Para o autor, é preciso pensar em como todas as relações, incluindo as que
designamos por relações econômicas ou sociais, se organizam de acordo com a lógica
que põem em ato os esquemas de percepção e de apreciação dos diferentes sujeitos
sociais, o que traria para a hora do dia as representações que podem ser denominadas
como “cultura”, seja esta comum ao conjunto de uma sociedade ou própria de um
determinado grupo. É necessário a busca pela articulação entre a “estrutura cultural” e a
“estrutura social”, o que resultaria na elucidação de um padrão transmitido
historicamente, de significados corporizados em símbolos por meio das quais os
homens comunicam, perpetuam e desenvolvem o seu conhecimento e atitudes perante a
vida.
A história deve buscar outras maneiras de estabelecer contato com a vida dos
homens e mulheres esquecidos pelo tempo, o que diria muito a respeito dos princípios
fundamentais da condição humana. Por isso, ao invés de confiar na instituição e na
tentativa de invocar qualquer vago clima de opinião, seria o caso de tomar outra
disciplina sólida e utilizá-la para relacionar a experiência mental com as realidades
sociais e econômicas. A Antropologia, a Sociologia e a Literatura fornecem ferramentas
fundamentais. Como enfatiza Darnton, não há defesa de projeto de pesquisa que anule
os limites entre a história e as outras formas de enxergar o mundo. A tarefa do
historiador é fazer justiça aos mortos de maneira que isso venha como um choque para
os desavisados que insistem em proteger as fronteiras historiográficas.

REFERÊNCIAS BIBLIOGRÁFICAS
BRIGGS, Asa; BURKE, Peter.
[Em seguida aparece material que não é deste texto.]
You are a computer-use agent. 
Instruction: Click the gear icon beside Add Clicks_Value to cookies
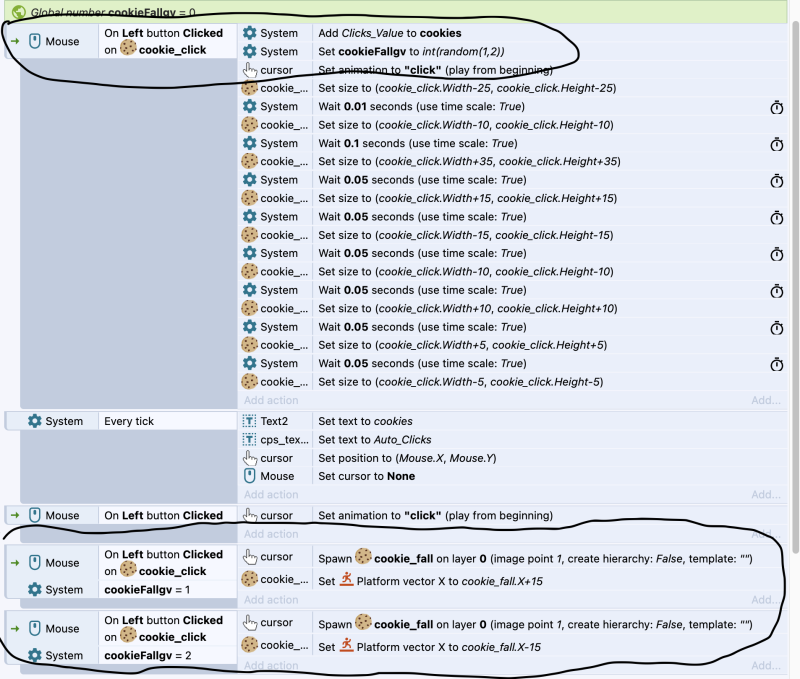click(x=250, y=33)
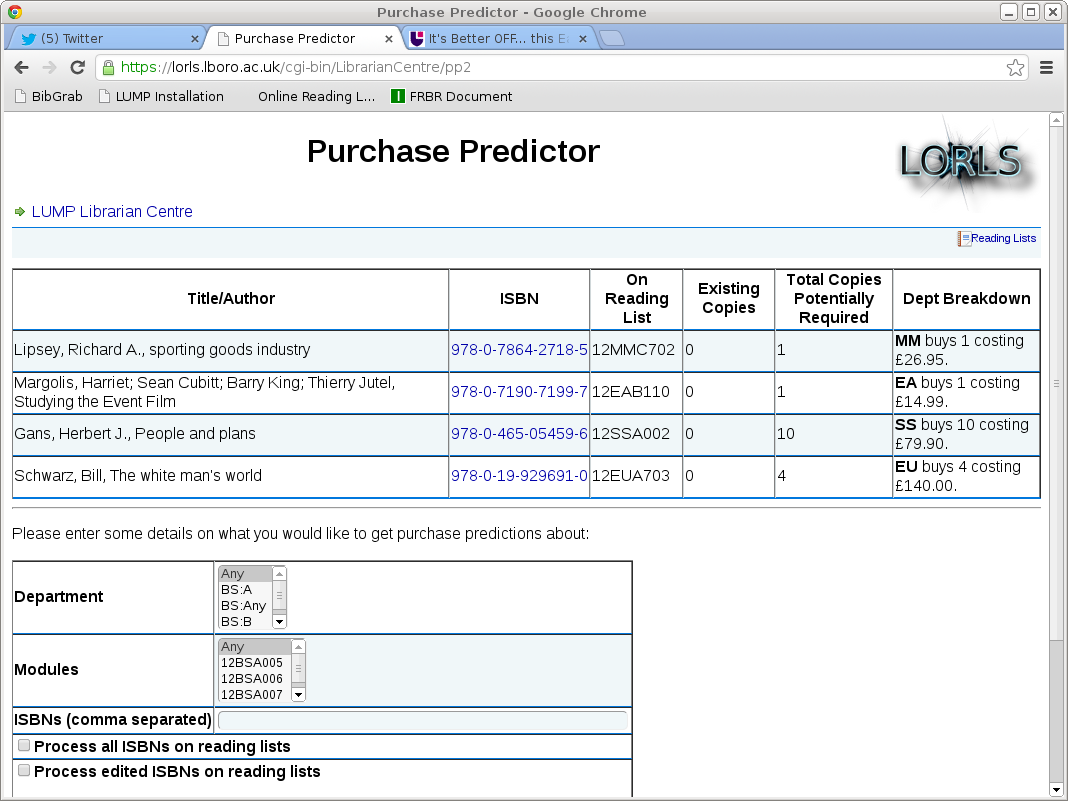Screen dimensions: 1068x801
Task: Open ISBN link 978-0-465-05459-6
Action: (x=519, y=434)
Uma História social da mídia. Rio de Janeiro: Jorge
Zahar, 2004.
CHARTIER, Roger. A História Cultural: entre práticas e representações. Lisboa: Difel,
1988.
CAPELATO, Maria Helena. Multidões em cena: propaganda política no varguismo e
peronismo. Campinas/ SP: Papirus / Fapesp, 1998.
DARNTON, Robert. O beijo de Lamourette. Trad.: Denise Bottmann. São Paulo:
Companhia das Letras, 1990.
JEANNENEY, Jean-Nöel “ A mídia”. In: REMOND, R. (org.) Por uma história
política. Rio de Janeiro: FGV/UFRJ, 1996.